Treelite is a model compiler for decision tree ensembles, aimed at efficient deployment.
Star WatchYou are currently browsing the documentation of a stable version of Treelite: 0.93.
Treelite compiles your tree model into optimized shared library. A Benchmark demonstrates 2-6x improvement in prediction throughput, due to more efficient use of compute resources.
Treelite accommodates a wide range of decision tree ensemble models. In particular, it handles both random forests and gradient boosted trees.
Treelite can read models produced by XGBoost, LightGBM, and scikit-learn. In cases where you are using another package to train your model, you may use the flexible builder class.
It is a great hassle to install machine learning packages (e.g. XGBoost, LightGBM, scikit-learn, etc.) on every machine your tree model will run. This is the case no longer: Treelite will export your model as a stand-alone prediction library so that predictions will be made without any machine learning package installed.

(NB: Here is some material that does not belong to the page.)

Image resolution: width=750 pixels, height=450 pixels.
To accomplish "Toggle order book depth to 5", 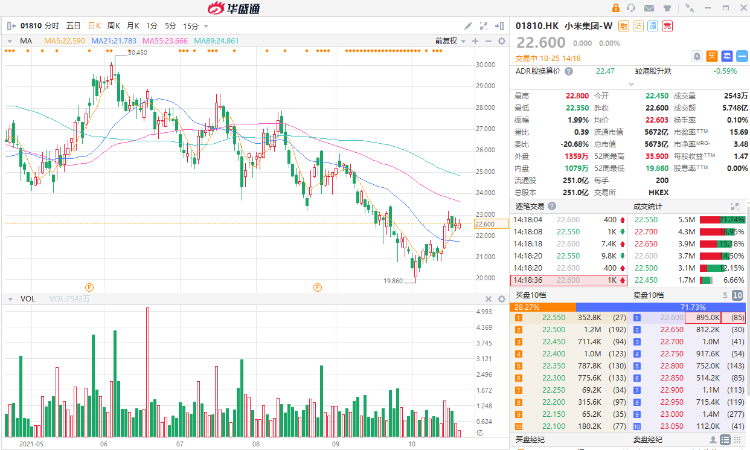I will [723, 295].
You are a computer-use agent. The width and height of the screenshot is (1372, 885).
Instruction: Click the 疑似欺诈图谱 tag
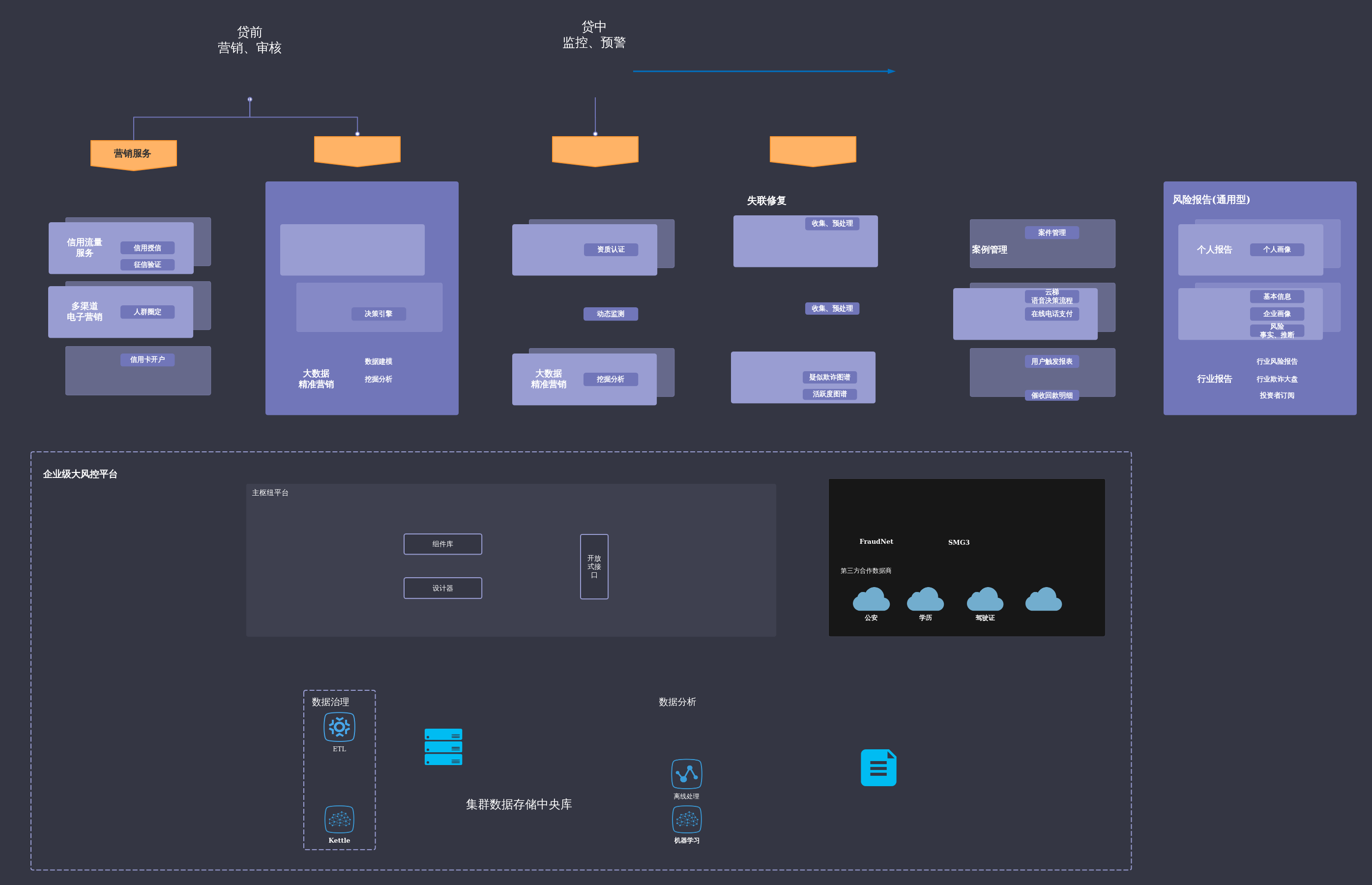pyautogui.click(x=830, y=377)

Install Treelite from PyPI:
python3 -m pip install --user treelite treelite_runtime
Import your tree ensemble model into Treelite:
import treelite
model = treelite.Model.load('my_model.model', model_format='xgboost')
Deploy a source archive:
# Produce a zipped source directory, containing all model information
# Run `make` on the target machine
model.export_srcpkg(platform='unix', toolchain='gcc',
pkgpath='./mymodel.zip', libname='mymodel.so',
verbose=True)
Deploy a shared library:
# Like export_srcpkg, but generates a shared library immediately
# Use this only when the host and target machines are compatible
model.export_lib(toolchain='gcc', libpath='./mymodel.so', verbose=True)
Make predictions on the target machine:
import treelite_runtime
predictor = treelite_runtime.Predictor('./mymodel.so', verbose=True)

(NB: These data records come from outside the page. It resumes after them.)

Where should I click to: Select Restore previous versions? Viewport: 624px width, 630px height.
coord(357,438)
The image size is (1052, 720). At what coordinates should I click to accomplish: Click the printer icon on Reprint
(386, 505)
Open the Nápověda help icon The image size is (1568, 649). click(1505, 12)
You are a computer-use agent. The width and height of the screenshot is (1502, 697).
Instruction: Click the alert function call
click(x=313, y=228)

batch = treelite_runtime.Batch.from_npy2d(X)
out_pred = predictor.predict(batch)
Read First tutorial for a more detailed example. See Deploying models for additional instructions on deployment.
Note
A note on API compatibility
Since Treelite is in early development, its API may change substantially in the future.

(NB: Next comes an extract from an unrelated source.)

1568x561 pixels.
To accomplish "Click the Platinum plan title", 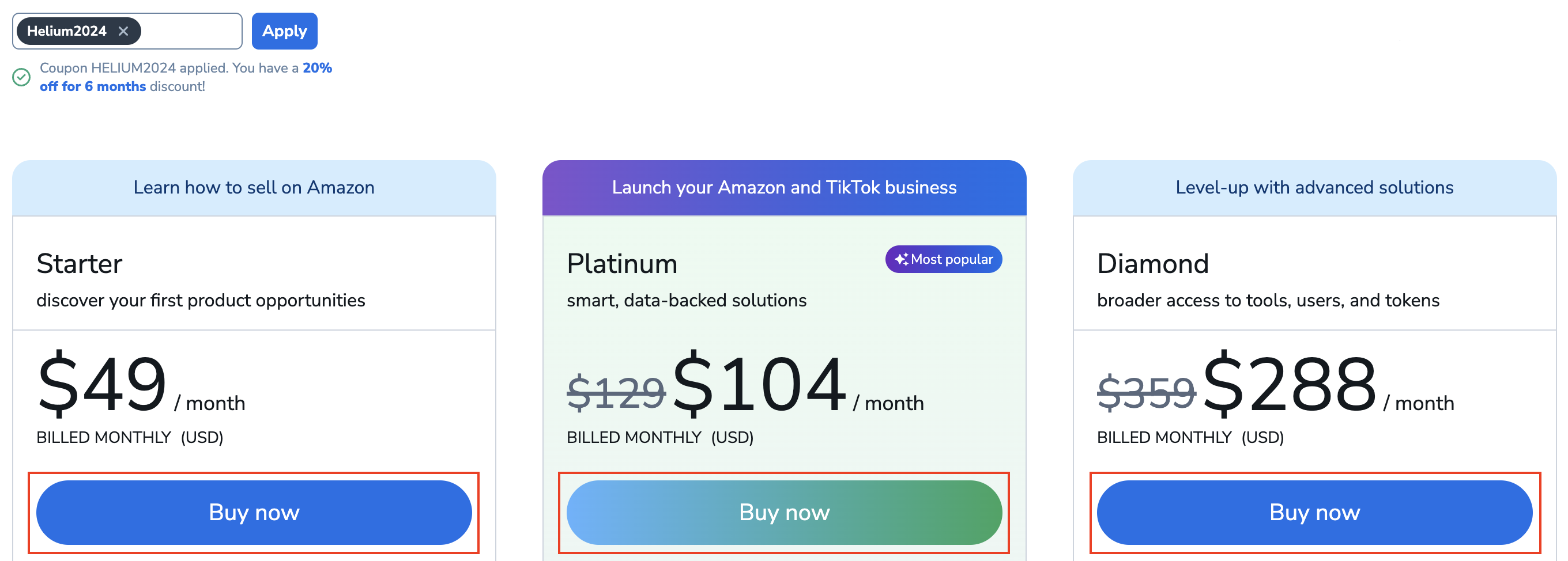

The workflow involves two distinct machines: the host machine that generates prediction subroutine from a given tree model, and the target machine that runs the subroutine. The two machines exchange a single C file that contains all relevant information about the tree model. Only the host machine needs to have Treelite installed; the target machine requires only a working C compiler.